Yesterday, Mr Marshall met with NSW Health Minister Jillian Skinner to discuss the upgrade.
He presented Ms Skinner with 4000 signed letters, emails and messages of support from the Armidale and Inverell communities for the upgrades to both hospitals.
“It is time for the minister to show us the money so we can get on with construction and enhancing our region’s health services,” Mr Marshall said. Greens candidate Mercurius Goldstein cautioned against any monies for an upgrade coming from the private sector.
“We want Mr Marshall to make it completely clear any upgrade of Armidale Hospital will not be outsourced to the private sector,” he said yesterday.
Labor candidate Debra O’Brien also weighed into the debate.
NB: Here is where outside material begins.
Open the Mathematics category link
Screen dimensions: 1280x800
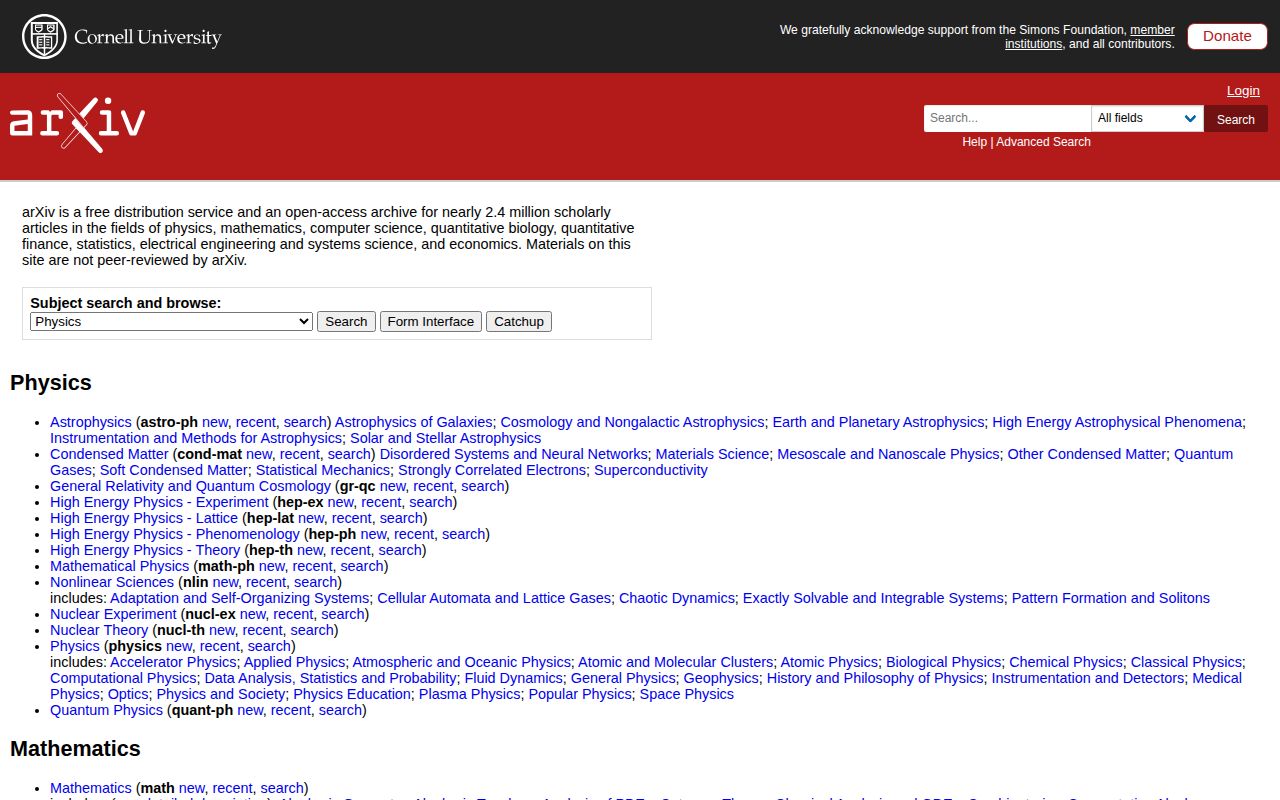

“When you have a public hospital in 2015 that uses coal fired boilers, as we do in Armidale, where elderly people sometimes have to shower in freezing water, then you have criminal neglect of our health services,” Ms O’Brien said.
“If I were elected in the Northern Tablelands with a LNP government in NSW, I would join the health workers’ campaign to redevelop the decrepit Armidale hospital and I would answer their calls. Talk is cheap; money buys hospitals.”
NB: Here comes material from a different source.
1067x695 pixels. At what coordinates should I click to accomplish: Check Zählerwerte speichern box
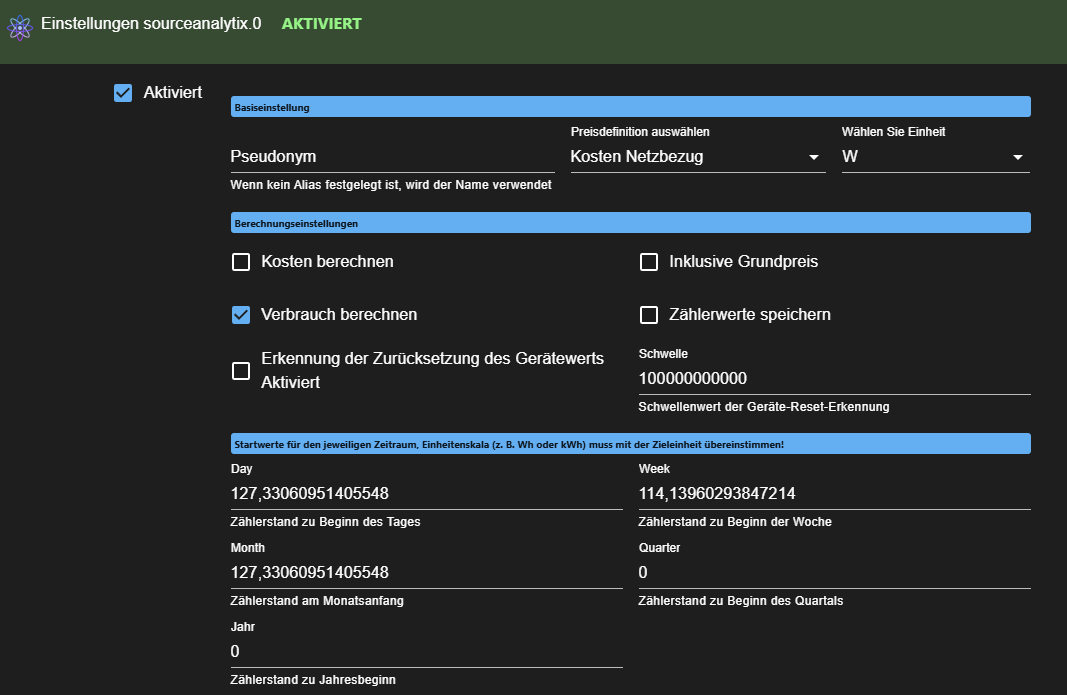[649, 315]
Mrs Skinner made the hospital’s upgrade a priority in 2012, when Independent Richard Torbay held the seat of Northern Tablelands. Mr Mailler said he wanted to make the seat marginal to attract funding.
“Everyone knows there’s a lot of pork barrelling in seats with swinging voters,” Mr Mailler said.
“If the Northern Tablelands became a marginal, it would put pressure on The Nats to fund infrastructure.”
He also wanted to fund financial counselling services for graziers which he said had been whittled away in recent years.
“We also have to look at the mental and physical health of graziers and farmers and ensure they are receiving the help,” he said. The election will be held on March 28.